OJK Akan Terbitkan Aturan Pelonggaran Pendirian Kantor Cabang Bank
Berita

OJK Akan Terbitkan Aturan Pelonggaran Pendirian Kantor Cabang Bank

Insentif atau pelonggaran itu diberikan OJK jika perbankan berhasil menekan rasio BOPO dan NIM.

Oleh:
NNP
Bacaan 2 Menit
OJK Akan Terbitkan Aturan Pelonggaran Pendirian Kantor Cabang Bank
Hukumonline

Otoritas Jasa Keuangan (OJK) berencana menerbitkan peraturan yang memberikan pemotongan alokasi modal inti untuk pendirian kantor cabang bagi bank yang mampu meningkatkan efisiensi. Rencananya, pada medio April 2016 ini, aturan dalam bentuk Peraturan OJK (POJK) akan diterbitkan.

Ketua Dewan Komisioner OJK Muliaman D Hadad mengatakan bahwa pelonggaran syarat pendirian kantor cabang bagi bank akan diturunkan sangat signifikan. “Itu mencapai 40-50 persen,” katanya di Jakarta, Jumat (8/4).

Lebih lanjut, bank yang mampu meningkatkan efisiensi, yakni menurunkan rasion Beban Operasional terhadap Pendapatan Operasional (BOPO) serta menurunkan level margin bunga bersih (Net Interest Margin/NIM) atau rasio Net Operating Margin (NOM) ke level tertentu akan diberikan alokasi modal inti antara 40-50 persen.

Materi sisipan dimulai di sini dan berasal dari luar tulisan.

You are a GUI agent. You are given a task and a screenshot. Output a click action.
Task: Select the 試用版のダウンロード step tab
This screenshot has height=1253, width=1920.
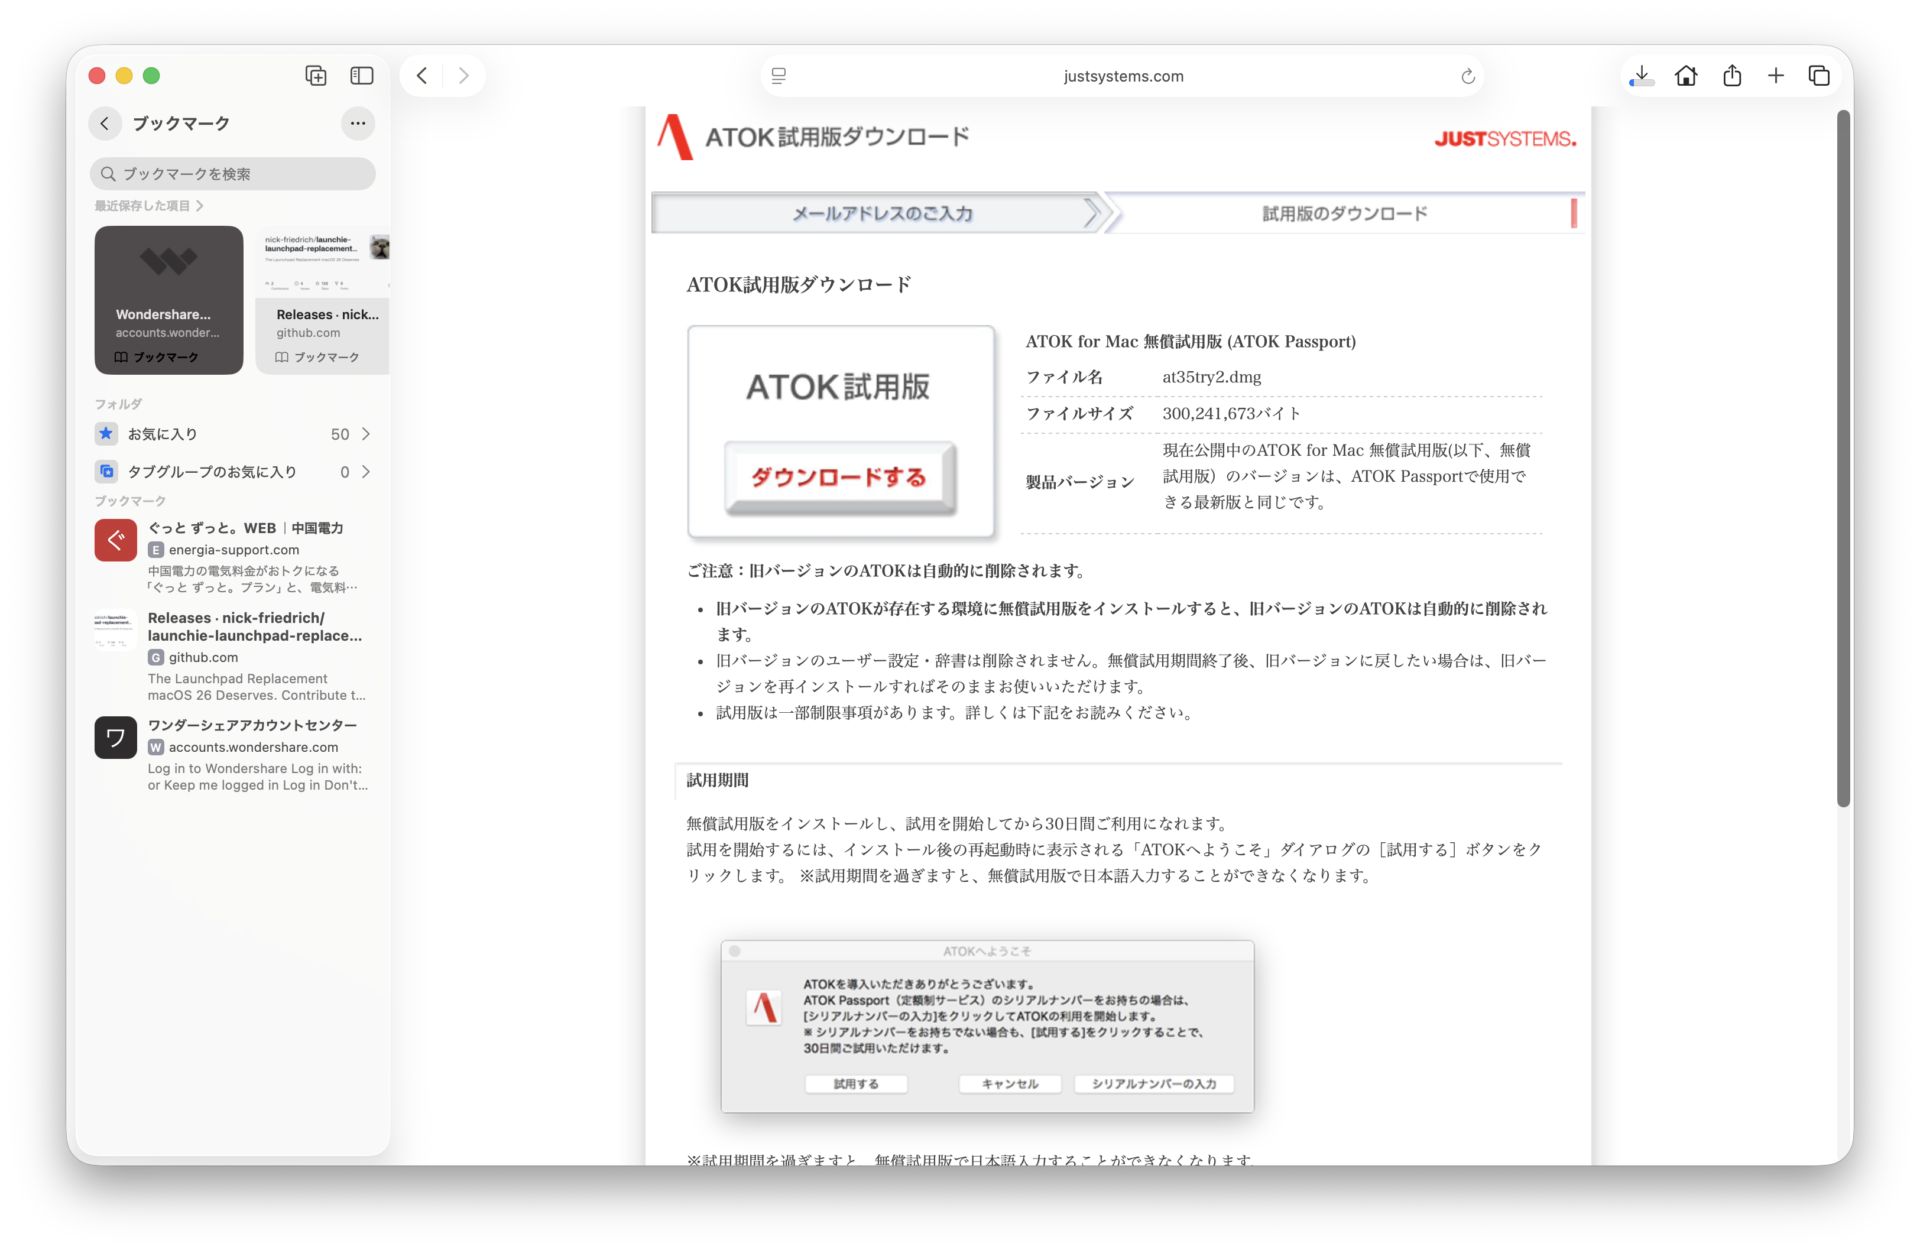point(1344,213)
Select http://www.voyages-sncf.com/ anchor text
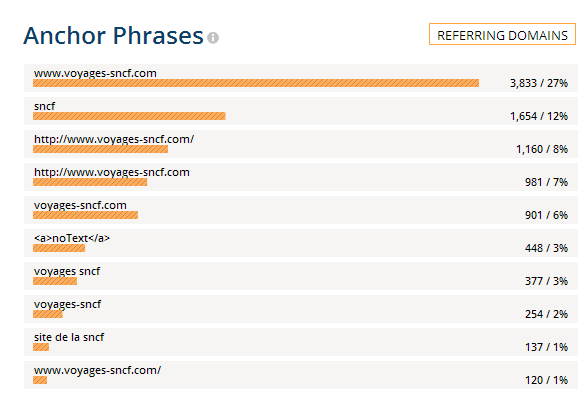581x394 pixels. [x=114, y=139]
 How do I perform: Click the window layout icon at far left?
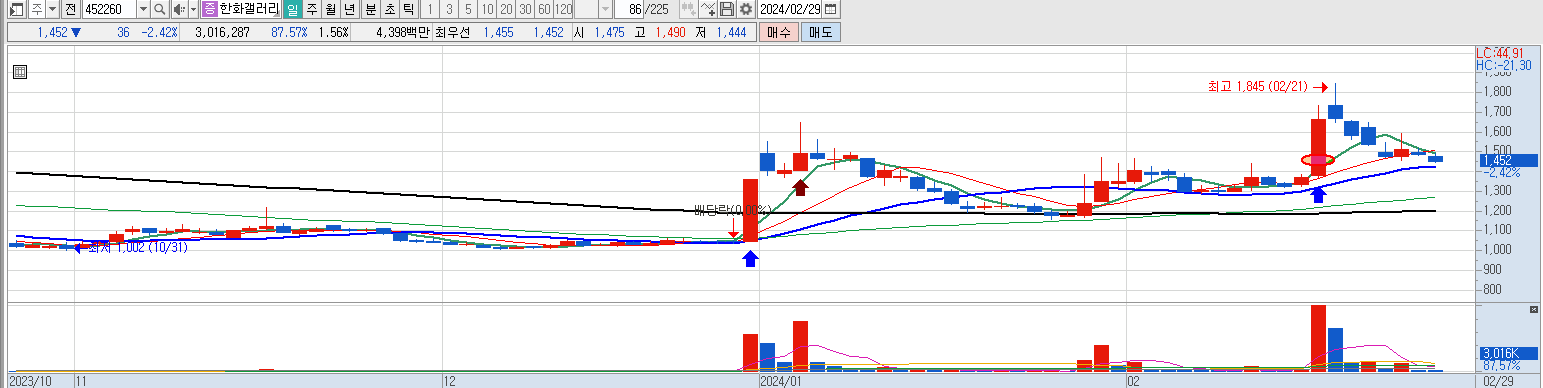pos(17,9)
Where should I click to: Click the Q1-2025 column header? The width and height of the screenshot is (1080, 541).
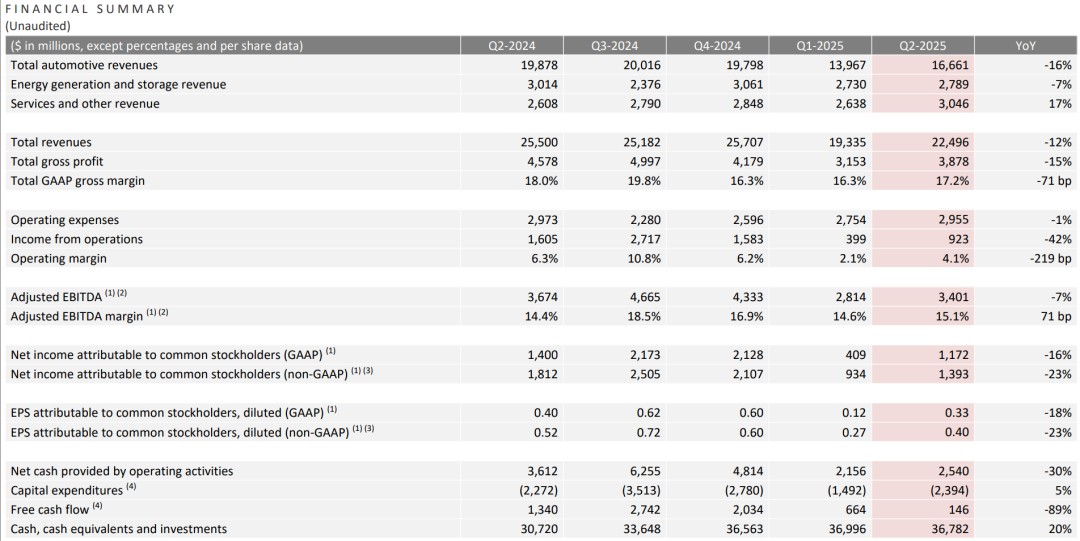click(820, 46)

Sebagaimana diketahui, POJK Nomor 6/POJK.03/2016 tentang Kegiatan Usaha dan Jaringan Kantor Berdasarkan Modal Inti Bank mengatur bahwa perbankan tidak dapat melakukan pembukaan jaringan kantor yang baru apabila alokasi modal ini belum mencukupi. Dimana, Pasal 21 aturan itu mengatur bahwa OJK mempertimbangkan pencapaian tingkat efisiensi bank dalam menyetujui jumlah jaringan kantor yang direncanakan sesuai RBB yang diukur melalui BOPO dan NIM atau rasio NOM.

Selain itu, Pasal 29 masih dari aturan yang sama mengatur bahwa OJK dapat memberikan persetujuan atau penolakan kepada bank untuk melakukan pembukaan jaringan kantor bank di wilayah tertentu berdasarkan pertimbangan tertentu, antara lain persaingan yang sehat, upaya pemerataan pembangunan, dan perluasan akses keuangan bagi masyarakat berpenghasilan rendah dan produkif (financial inclusion).

Dikatakan Muliaman, insentif yang diberikan OJK ini sekaligus untuk mendorong perbankan agar memunculkan produk-produk baru. Jika rasio BOPO berhasil diturunkan, maka secara tidak langsung hal itu akan berimbas terhadap turunnya NIM. Sebab, saat ini BOPO dan NIM perbankan di Indonesia cukup tinggi bila dibandingkan dengan negera lain se-kawasan ASEAN. Dampaknya, perbankan memasang suku bunga kredit yang tinggi untuk mendompleng BOPO dan NIM yang membengkak.

Insentif itu, kata Muliaman, akan rampung paling lambat pertengahan April 2016. Rencana ini sedikit terlambat dari rencana awal yang diperkirakan sudah bisa diterbitkan akhir Maret 2016 kemarin. “Jika BOPO turun ke level tertentu dapat diskon besar. Turunnya lebih besar lagi dapat diskon lebih besar lagi pelonggaran syarat pendirian kantor cabang,” tutupnya.

Sementara itu, merujuk dari riset Henan Putihrai (HP Financial) tanggal 11 April 2016, disebutkan bahwa bank yang mampu menurunkan rasio BOPO dan NIM ke level tertentu mestinya akan memberikan insentif positif terhadap sektor perbankan, terutama bagi bank-bank yang berencana meningkatkan ekspansinya. Insentif modal tersebut diharapkan dapat menekan cost of fund perbankan yang tinggi sehingga diharapkan dapat memberikan kelonggaran bagi bank untuk menurunkan suku bunga kredit.

Lebih lanjut, rata-rata BOPO bank umum konvensional per Januari 2016 sebesar 84,84 persen (naik 271 bps yoy). Sementara, rata-rata NIM 5,63 persen (naik 139 bps yoy). “Upaya pemerintah untuk mendorong peningkatan efisiensi perbankan melalui pemberian insentif dengan menekan BOPO dan NIM mestinya memberikan sentiment positif,” tulisnya sebagaimana dikutip dari analsia HP Financial, Senin (11/4).